Wednesday 30 November 2011

Wednesday writing

I am at the stage in my current story (Friend or Foe – the last book in the Friends series) of ‘tidying up’. That is where you have written it and it is about the length you are aiming for but you need to check it for consistency. This relates to consistency of words, eg, are you in the correct tense (for instance, inner thoughts need to be first person and present tense) or if there is any repetition of words – I have a bad habit of over-using the word ‘realise’ and have to go through replacing it with other synonyms, and so on.

This provided some laughter when I got my last lot of edits back for Friendly Seduction due out in January.
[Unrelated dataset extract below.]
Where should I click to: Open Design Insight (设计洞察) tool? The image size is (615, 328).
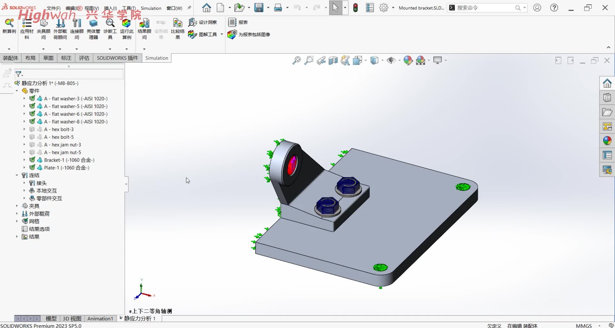(203, 22)
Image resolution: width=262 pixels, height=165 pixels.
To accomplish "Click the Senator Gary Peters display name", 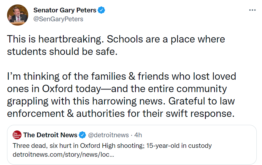I will [x=65, y=10].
In the space of ten lines I had used the word hand/s eight times. Well, she had arrived at his apartment and was about to knock on the door. The action for that was to raise a hand. Her hand then trembled so she flexed her hand then raised her hand to touch her breast remembering what the hero had done to her last time with his hand. She then dropped her hand as she was getting too aroused but raised it again to knock on the door! You can see how I had repeated it so often so had to work out in the edits the best way of avoiding it with alternative words like fist (for knocking on the door – or just say she knocked), the feel of his touch on her breast instead of his hand and so on.

But it also refers to consistency in the story. It is these inconsistencies which provide the greatest laughs. I’ve just realised (sorry couldn’t resist) that I had my H/H already in the bedroom when he decided to fireman tackle her and stride with her into …. the bedroom…. which he is already in of course!
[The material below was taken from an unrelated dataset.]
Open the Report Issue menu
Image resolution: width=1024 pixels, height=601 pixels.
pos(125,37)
I nearly had the heroine wearing gloves until I remembered (or indeed realised!) that it was supposed to be the middle of summer.
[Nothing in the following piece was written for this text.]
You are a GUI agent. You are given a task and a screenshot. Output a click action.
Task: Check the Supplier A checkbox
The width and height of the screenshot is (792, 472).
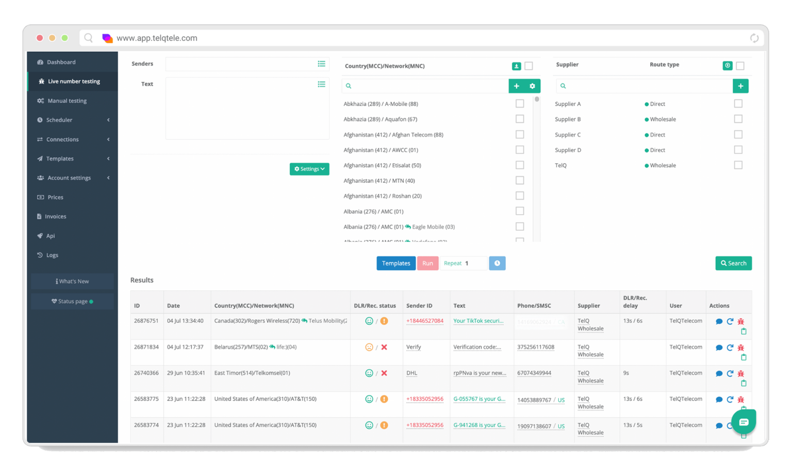point(738,104)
I’ve had instances where the hero lifts the girl’s skirt/dress but then realised I had said she was in jeans earlier. I’ve had the same person in two different places (easily done with secondary or tertiary characters). Green-eyed in one place but blue-eyed elsewhere and so on.

I do plot my stories before I start – loosely plot them. That is to say I decide roughly how many chapters I want, what I want from the beginning and the end, at what stage action takes place so that I have some build up of sexual tension but bringing in sex scenes early enough and having enough of them. But I try not to make it too proscriptive as I love the spontaneous nature of writing. That is to say I love seeing where the characterisations or the action goes – sometimes quite different from what I had originally envisaged. In Submissive Training due out in February, the heroine turned out much more submissive than I had originally intended. I love starting a story with the H/H confronting each other with no idea of what the action is going to be other than they end up kissing by the end. As I write I visualise it like I am seeing it in a movie which I haven't seen before. It is really quite interesting what happens when you least expect it!

But by doing it this way I leave myself open to inconsistencies which need careful checking before it gets published. Hopefully they are all ironed out before you - the reader - gets to read the book!